India’s educational system further adds to the challenge: while the system is able to produce “higher end” professionals (like engineers and doctors), it leaves an enormous vacuum in the middle as the industry struggles to hire for most entry level jobs. 50 percent of India’s population is under the age of 25 and the country’s working population is expected to account for 30 percent of the global working-age population by 2030. But, just 2% of the total workforce is trained in any vocation. The government’s expectation for the next 5 years is that the industry will generate 98 million incremental jobs and this will mean that 20 million workers will require some form of vocational training annually. Yet another challenge is that the country today has a training capacity of a mere 5.5 million. The existing supply of vocational training is largely inadequate to meet the demand.

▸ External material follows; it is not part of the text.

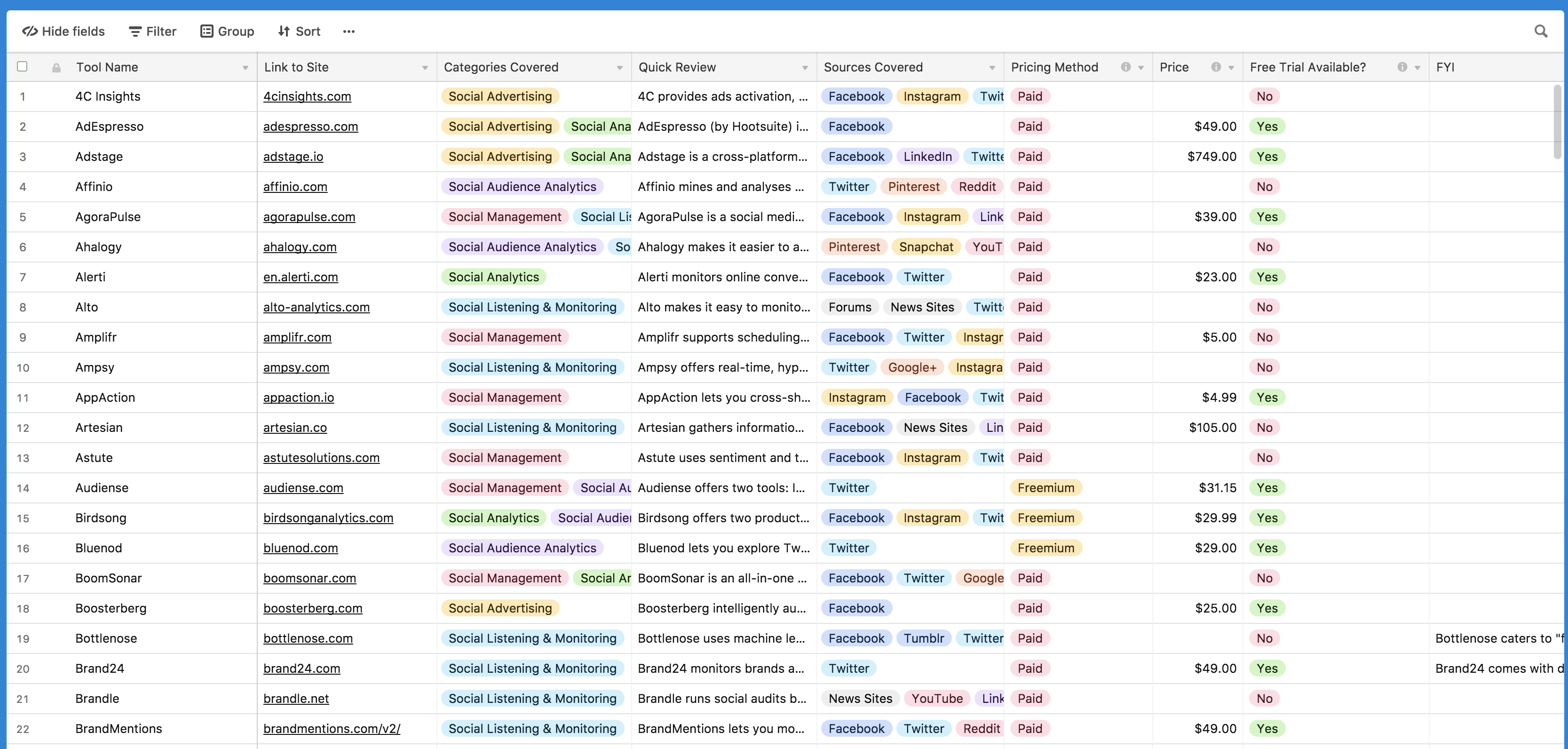The image size is (1568, 749).
Task: Open search with the magnifier icon
Action: coord(1541,31)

The word ‘challenge’ is rapidly moving up to the top of India’s skilling glossary; the government is cognizant of it and to that extent, has doubled the allocation for NSDF, but clearly there is much to be done beyond the government investing more on skilling initiatives.
The biggest challenge still remains as to who pays for skilling. Industry experts agree that there is a market failure in skills; employers are willing to pay for trained entry level hires, but not for training of unskilled candidates. Candidates want jobs but they are not trained to obtain them, and are not willing to pay for training unless a job is guaranteed. Finally, training companies cannot fill the classroom with candidates as nobody is willing to pay for the training. All players, candidates, companies and the government will need to find a way to finance skilling in a way that makes this target feasible.

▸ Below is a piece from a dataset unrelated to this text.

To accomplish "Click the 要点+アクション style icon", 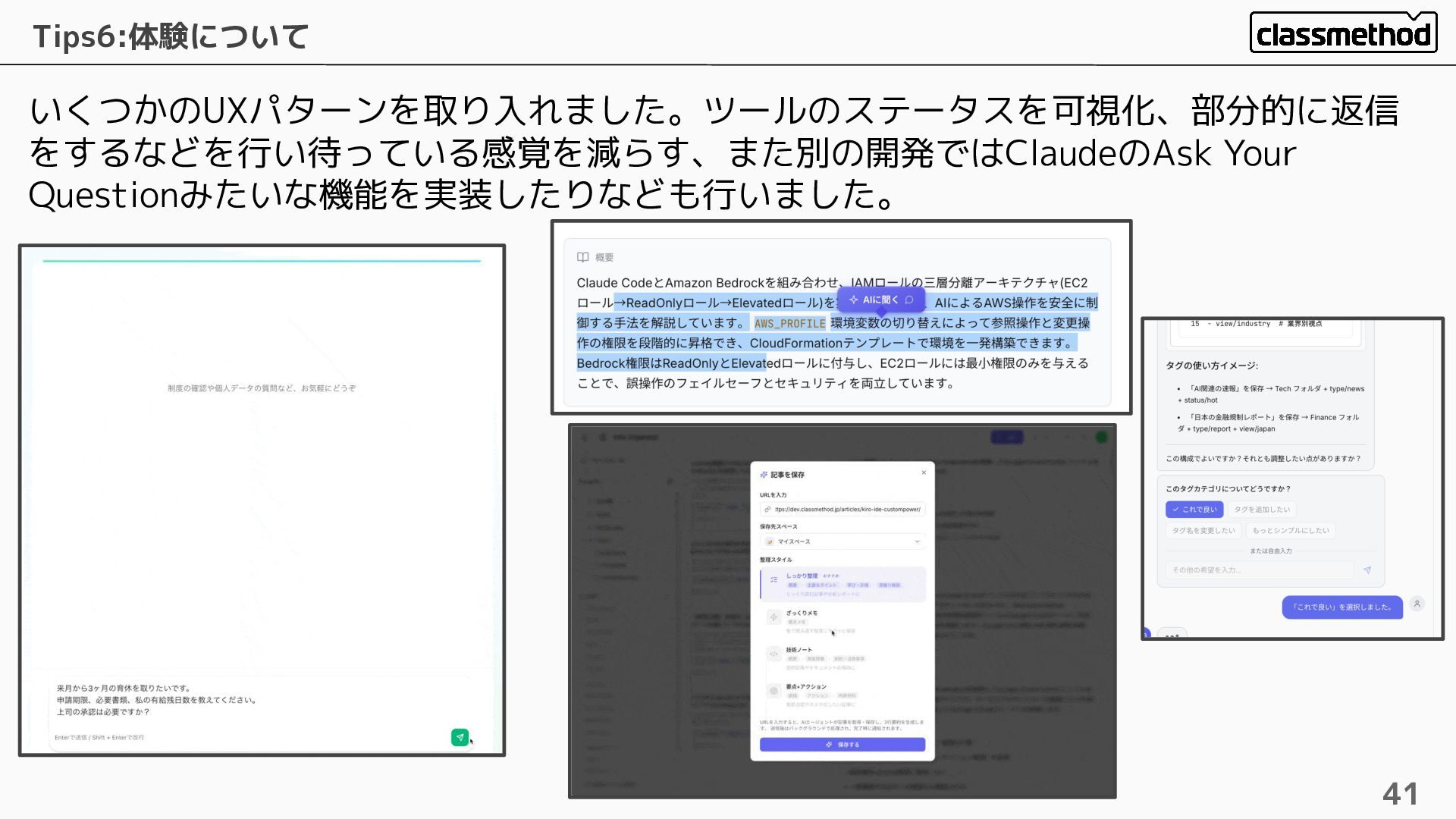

People Matters has been following this sector very closely for the last three years. The previous cover stories, “India Skilling” and “India’s Skilling Industry: In Need of Synchrony” (2010 & 2011 respectively) dwelt on the complex challenge faced by the $5 billion industry and sought a need of a greater synchrony amongst various players to realize the set target. This cover story, “Is India on track?” is an update on what has been achieved, the ongoing developments, government’s renewed focus and what it means for India Inc. The story assesses where India stands on these initiatives, and how close are we to achieving this ambitious, but absolutely critical objective, of vocationalization of secondary and tertiary education in the country.